Though gospel artiste Princess Farida has two daughters she desires to have a son one day. Not that she is being pressured in any way, but having a boy child will make her joy full.

“As human beings, sometimes we are just not contented, hence you just have that feeling of wanting to have both boys and girls. Also, I never got to meet my father-in-law and I feel it would be nice if I have a son and name after him. I have not started preparing for another child yet, but when I’m ready, I will trust God for a boy,” says Farida.

She adds: “I know some women get pressurised by their husbands and relatives to sire a boy. There is some pride men have when they have a son. But I thank God for my husband, Isaac Migwallah, who doesn’t have an issue with having girls only. Our daughters, Shekainah, nine, and Hadassah, seven, are the best thing that happened to us,” she says.

Brenda Mutua, 38, is a mother of four girls aged 15, 11, eight and five years, respectively. Though she had her first child while still young, motherhood came with lots of excitement and it has been a new learning experience for each of her girls. When she had her second child, she decided to try out for a third and last child, hoping it would be a boy. But God surprised her differently.

“In fact, I didn’t want to go for an ultrasound to avoid getting disappointed. I decided to wait for my baby to arrive and indeed when the day came, it was another girl. At first I was heartbroken. I didn’t know if I would give her enough love and attention. But I decided not to question God,” says Brenda, an accountant with a local bank.

Though her husband said he was contented with their three girls, Brenda felt like he wasn’t telling the truth. “I said I would give it another try. I desperately wanted to give him a son. The pressure I put myself in drained me each and everyday. I wondered if I would live my life and be contented with never knowing the joy of having a son,” she explains.

Brenda later gave birth to another daughter. And now she has stopped questioning God and accepted the fact that children, no matter the gender, are a gift. She now adores and strives to spend quality time with her daughters.

Late last month, Ivy Mwangale welcomed a daughter, making her a mother of three girls. According to Ivy, she desired to have a son so much, not just for her husband, but to experience raising a boy too. “I wanted to extend his generation considering that girls are married off and boys remain within the family. In the African setting, many men don’t allow their daughters to become heirs and in as much as my husband wasn’t pushy about it. I was worried that he would be pressurised by his family to keep trying for a boy or even try elsewhere,” says Ivy.
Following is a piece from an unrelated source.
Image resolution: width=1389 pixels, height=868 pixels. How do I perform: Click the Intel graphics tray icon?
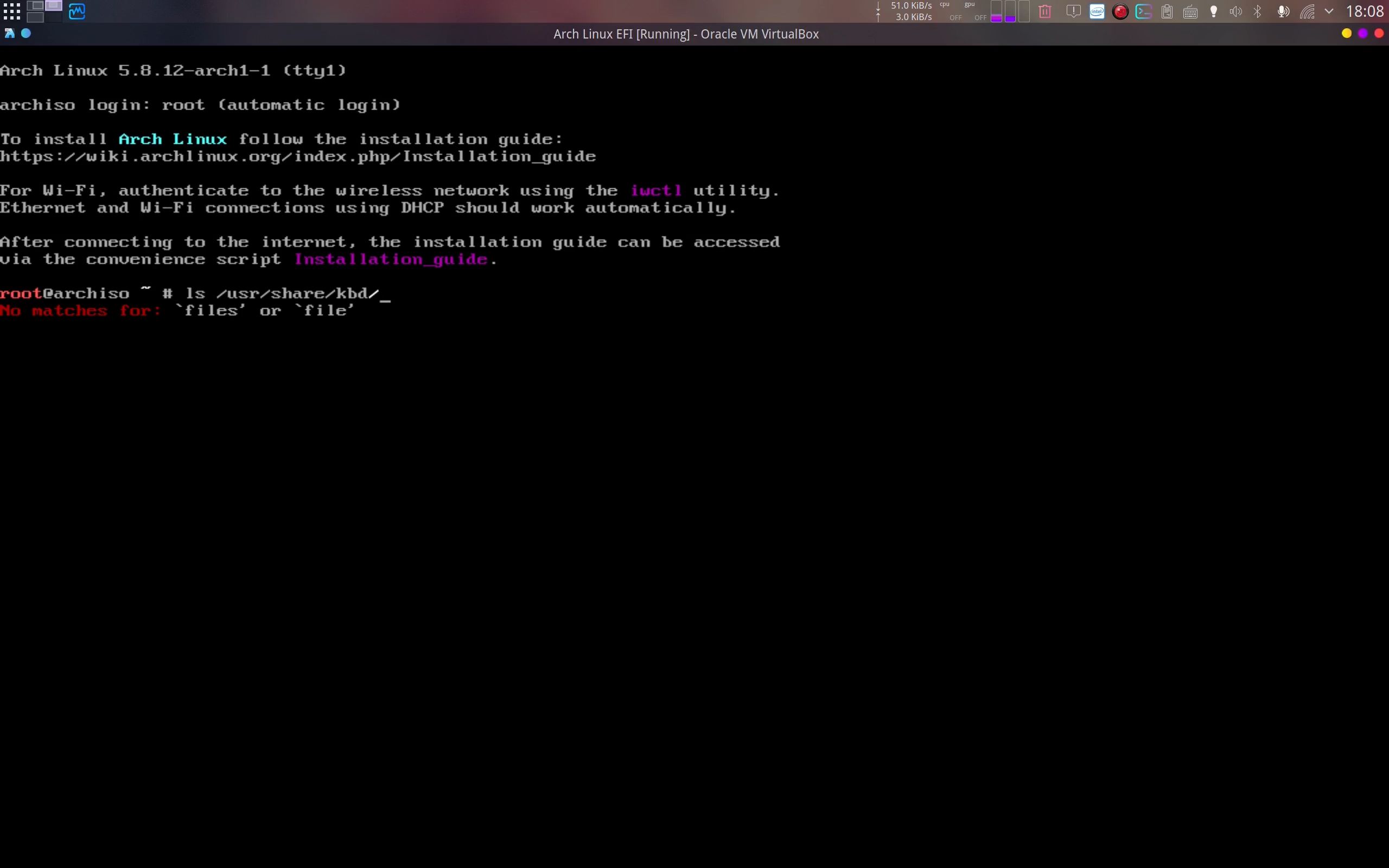1097,11
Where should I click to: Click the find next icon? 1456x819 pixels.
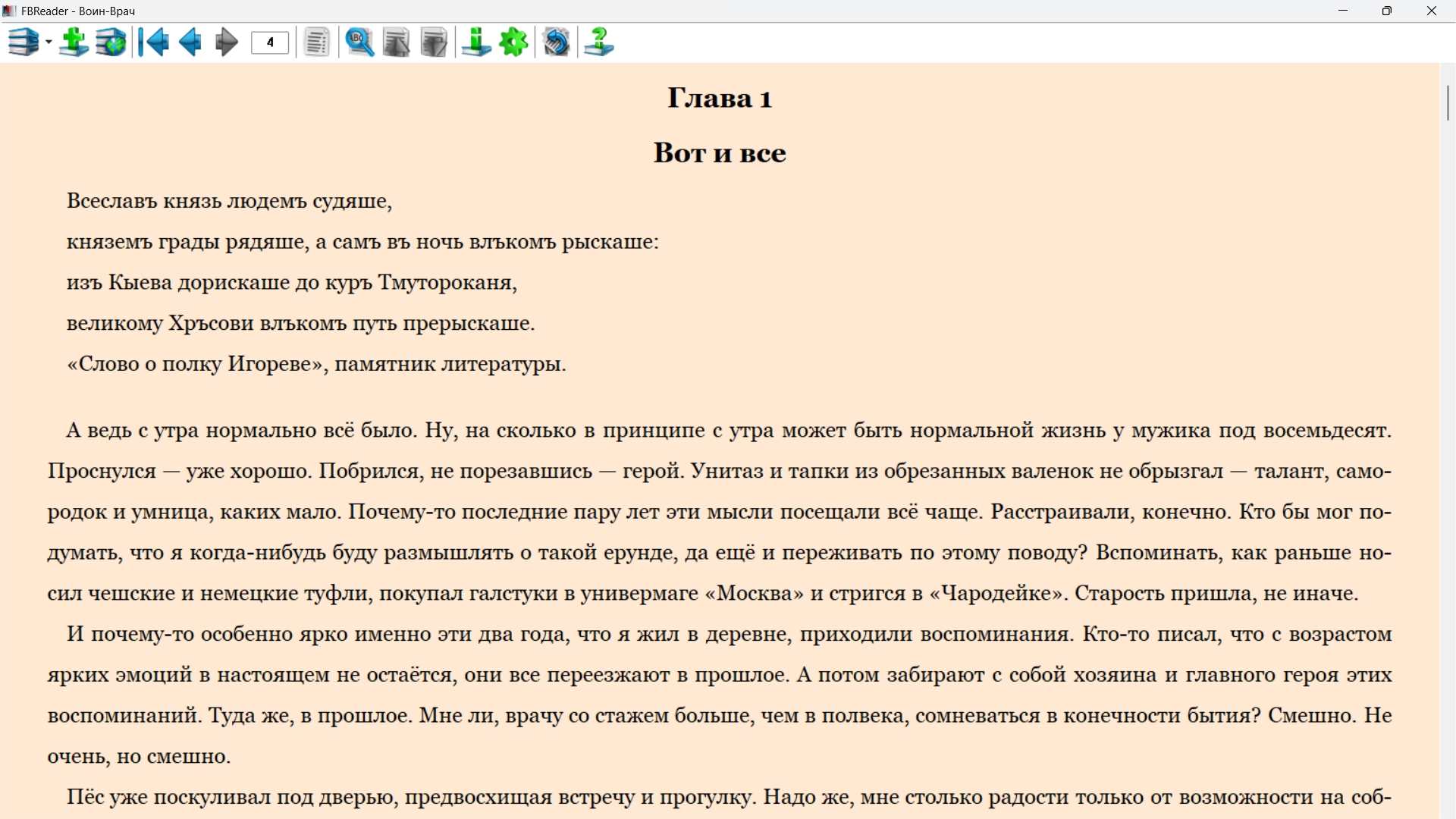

Grace Awiti, 28, who works as a teacher has two daughters aged six and eight months. According to her, she is grateful to God for blessing her with daughters, but deep inside her heart she would also wish to have a boy. “Most of the time, I picture and think about the future. When my girls are married, they may not be able to keep in touch as a son would since they would belong to another home,” says Awiti.

On the other hand, there is also the aspect of security. “The son can make the mother feel safe in case the husband is not around. I would wish to try for a son though there is no pressure from my husband,” she says.

However, the pressure is not just for mothers of boys only. “I don’t think the issue is about boys. Even mums with boys only desire also to have a girl. It feels nice having the experience of having and raising both sexes,” says Jennifer Wambui.

According to experts gender disappointment is one of the many apparently ‘controversial’ parenting topics, which is often treated similarly to postnatal depression.

“Children should not be rated by their gender. No child should be stigmatised by their parents just because they are not the sex their parents wanted. That will result in rejection, which can last a lifetime,” says Margaret Nderitu, a family therapist. She adds: “We live in a world today where opportunities are shared by both sexes. Getting a boy or a girl does not really make life any better for you as a parent. What makes a difference is how you raise them.”